The Malaysian government ratified the WHO Framework Convention on Tobacco Control in 2005, committing itself to implement strong tobacco control policies. The rules and regulations stipulated by the WHO Framework Convention on Tobacco Control (WHO FCTC) apply to all tobacco products and not only cigarettes. 168 Parties from various states, representing 86.44% of the world’s population are now Parties to the Convention. Consequently when Articles 10 and 11 call upon countries to regulate tobacco products, that regulation will include tobacco consumed by use of the waterpipe. The regulation of tobacco products includes health warnings, information about contents and emissions, as well as packaging and labelling. All these elements and others indicated in Articles 10 and 11 of the WHO FCTC are pertinent to the waterpipe as they are to all methods of tobacco consumption.
In Malaysia, shisha smoking is a popular new trend among young people. There are shisha cafes and lounges appearing across the province, many of them situated in towns and cities with a university or college. Smoking rates among young adults are already too high, and the attraction of smoking exotic flavoured shisha, coupled with the belief that it is relatively benign, can only force smoking rates even higher. As well, there are currently no public health requirements for hookah bars, despite the fact that sharing hoses poses a real risk of transmitting communicable diseases.

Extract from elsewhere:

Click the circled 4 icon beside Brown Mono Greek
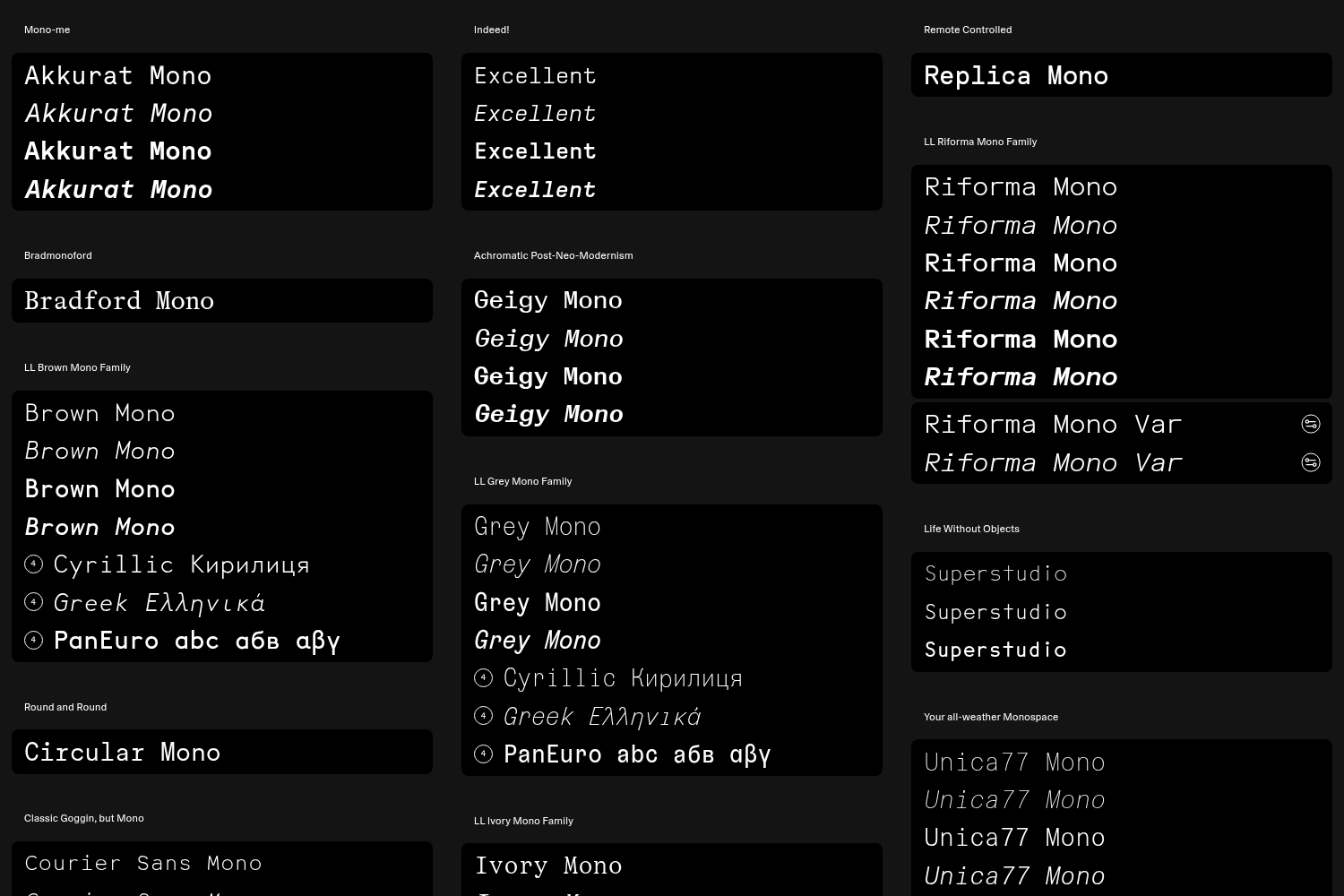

Apart from that, employees and patrons at hookah bars are being exposed to second-hand smoke which is damaging to public health. Smoking in public places also undermines efforts to enforce the Malaysian Smoke-Free Air Law, as well as generally erodes public confidence in the rule of law. In addition, poorly labeled shisha products are widely available at retail. These consumer products, which lack required health warnings, tax stamps, ingredient lists and other information such as nicotine content, leave Malaysians...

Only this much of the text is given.